Still, within that margin, there is opportunity for both candidates. Wiley is ahead of Garcia, but Garcia’s growth potential might be greater. She was the candidate of upscale liberals in Manhattan and Brooklyn, but she also probably showed up on many of Wiley’s ballots in the young, more left areas of Brooklyn and Queens. Her surname may have given her purchase in some Spanish-speaking areas. She was, largely, an inoffensive candidate, relative to Adams at least. Non-polarizing contenders end up on more ballots. That’s how RCV works.
I am not enough of an expert, or good at math, to tell you if Garcia can make up the difference. It’s possible she just finished too far behind on Tuesday to play catch up. But a scenario where she does—where the tabulation shows her rising, rising, rising, and then overtaking Adams—is one that will bring with it its own level of strife, thanks to Adams. Adams has already signaled he is not going to accept a result that shows him behind. His surrogates have been even more blunt. The racial politics of this could be ugly; in a totally valid election, a white woman defeats a Black man. It will feed the impression, entirely mistaken, RCV disadvantages nonwhite candidates.
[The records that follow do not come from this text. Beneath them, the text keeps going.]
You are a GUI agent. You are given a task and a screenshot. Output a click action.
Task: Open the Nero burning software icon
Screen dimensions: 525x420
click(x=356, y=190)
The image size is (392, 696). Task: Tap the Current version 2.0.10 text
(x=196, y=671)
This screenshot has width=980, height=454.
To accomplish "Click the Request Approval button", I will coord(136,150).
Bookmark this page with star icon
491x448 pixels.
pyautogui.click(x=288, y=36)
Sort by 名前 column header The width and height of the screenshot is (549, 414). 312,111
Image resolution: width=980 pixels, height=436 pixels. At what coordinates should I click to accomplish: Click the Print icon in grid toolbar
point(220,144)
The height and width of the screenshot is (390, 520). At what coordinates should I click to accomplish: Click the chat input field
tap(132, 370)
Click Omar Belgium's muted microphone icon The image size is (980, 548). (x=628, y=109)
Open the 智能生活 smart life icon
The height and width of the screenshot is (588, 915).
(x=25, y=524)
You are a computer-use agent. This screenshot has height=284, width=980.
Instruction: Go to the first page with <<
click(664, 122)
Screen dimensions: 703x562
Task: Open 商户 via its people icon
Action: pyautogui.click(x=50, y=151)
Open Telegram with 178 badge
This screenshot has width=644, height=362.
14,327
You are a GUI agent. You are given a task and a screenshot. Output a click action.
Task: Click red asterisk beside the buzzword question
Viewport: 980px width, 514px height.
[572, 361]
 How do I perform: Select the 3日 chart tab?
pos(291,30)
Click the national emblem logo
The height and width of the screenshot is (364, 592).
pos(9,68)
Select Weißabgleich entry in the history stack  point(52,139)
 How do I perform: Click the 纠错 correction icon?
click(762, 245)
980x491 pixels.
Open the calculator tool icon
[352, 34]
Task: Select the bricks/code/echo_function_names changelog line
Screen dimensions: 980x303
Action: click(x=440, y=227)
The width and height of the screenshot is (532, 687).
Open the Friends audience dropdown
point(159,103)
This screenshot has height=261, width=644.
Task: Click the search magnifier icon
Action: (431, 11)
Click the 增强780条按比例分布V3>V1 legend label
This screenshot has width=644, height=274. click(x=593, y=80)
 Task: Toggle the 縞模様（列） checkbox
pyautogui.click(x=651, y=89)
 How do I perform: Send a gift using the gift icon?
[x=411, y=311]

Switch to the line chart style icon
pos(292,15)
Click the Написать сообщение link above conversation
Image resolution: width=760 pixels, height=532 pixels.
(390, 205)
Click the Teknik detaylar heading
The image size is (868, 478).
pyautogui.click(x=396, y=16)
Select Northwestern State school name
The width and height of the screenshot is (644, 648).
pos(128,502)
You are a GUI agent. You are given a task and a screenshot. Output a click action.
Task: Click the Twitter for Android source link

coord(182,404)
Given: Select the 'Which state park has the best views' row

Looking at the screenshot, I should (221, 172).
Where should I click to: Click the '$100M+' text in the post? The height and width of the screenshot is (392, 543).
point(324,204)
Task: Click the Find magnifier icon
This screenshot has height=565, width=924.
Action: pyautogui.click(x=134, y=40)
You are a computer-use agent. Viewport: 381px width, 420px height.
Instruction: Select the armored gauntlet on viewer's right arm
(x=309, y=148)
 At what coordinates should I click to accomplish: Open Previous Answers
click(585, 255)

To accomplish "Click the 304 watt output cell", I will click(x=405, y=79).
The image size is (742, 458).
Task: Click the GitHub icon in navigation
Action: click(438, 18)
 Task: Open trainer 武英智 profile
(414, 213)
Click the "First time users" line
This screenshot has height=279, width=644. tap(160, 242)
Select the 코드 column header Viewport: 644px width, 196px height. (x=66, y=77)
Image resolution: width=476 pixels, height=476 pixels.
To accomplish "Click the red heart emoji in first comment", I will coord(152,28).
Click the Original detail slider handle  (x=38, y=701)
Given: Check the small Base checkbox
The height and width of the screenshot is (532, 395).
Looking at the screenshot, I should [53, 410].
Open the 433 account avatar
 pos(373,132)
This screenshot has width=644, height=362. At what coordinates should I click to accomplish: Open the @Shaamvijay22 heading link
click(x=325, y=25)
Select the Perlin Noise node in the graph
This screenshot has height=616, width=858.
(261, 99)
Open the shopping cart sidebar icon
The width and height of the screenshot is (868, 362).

What RCV does do is disadvantage polarizing, divisive campaigns that bring in as many people as they alienate. A different candidate of color could have won this election far more handily. Imagine, for a moment, Hakeem Jeffries or Jumaane Williams in Adams’ place. These men are ideologically different—Jeffries is more corporate-aligned, and very supportive of charter schools—but would be able to coalition-build in a more effective way throughout New York City. Someone of Adams’ CV and pedigree—a former cop who is also a voice for reform—should have done, arguably, a lot better in this race, especially against a rather weak field of contenders who had never, with a few exceptions, run countywide or citywide before.
If Adams does not win, there could very well be raucous marches and protests. There will be neighborhoods that feel the election was robbed from them. Their leaders, if they are Adams-aligned, will be cementing that narrative. It could be a hot, furious summer, with the national politics of election denial brought home to a deeply Democratic city. Let’s see what happens.